▼▼▼

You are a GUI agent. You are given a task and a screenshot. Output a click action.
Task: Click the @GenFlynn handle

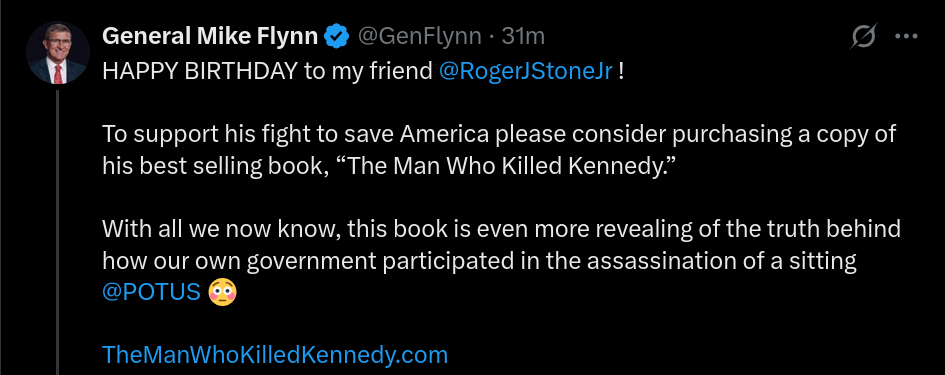tap(420, 37)
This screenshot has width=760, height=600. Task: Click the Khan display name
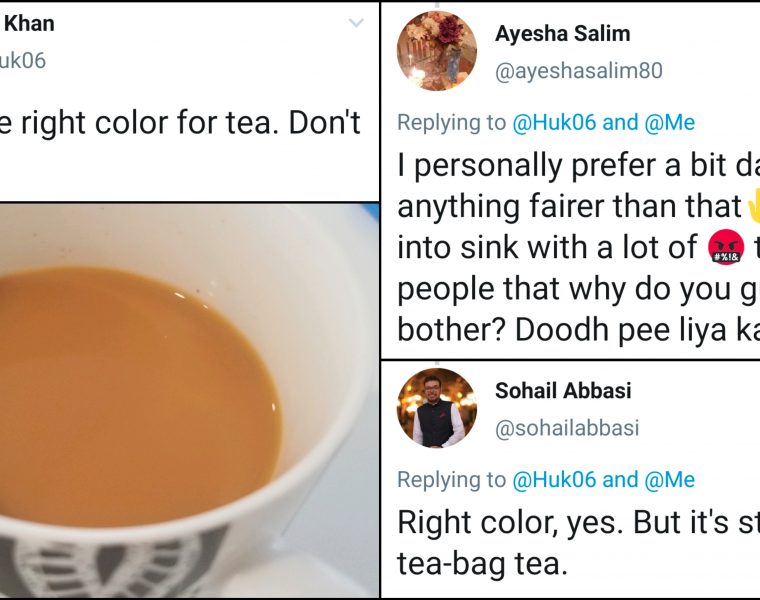click(30, 23)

▲▲▲

Retype all of the entries exactly as written, leaving out any images.

*Result*
You are a GUI agent. You are given a task and a screenshot. Output a click action.
Task: Click the @GenFlynn handle

tap(420, 37)
This screenshot has width=760, height=600. Task: Click the Khan display name
click(30, 23)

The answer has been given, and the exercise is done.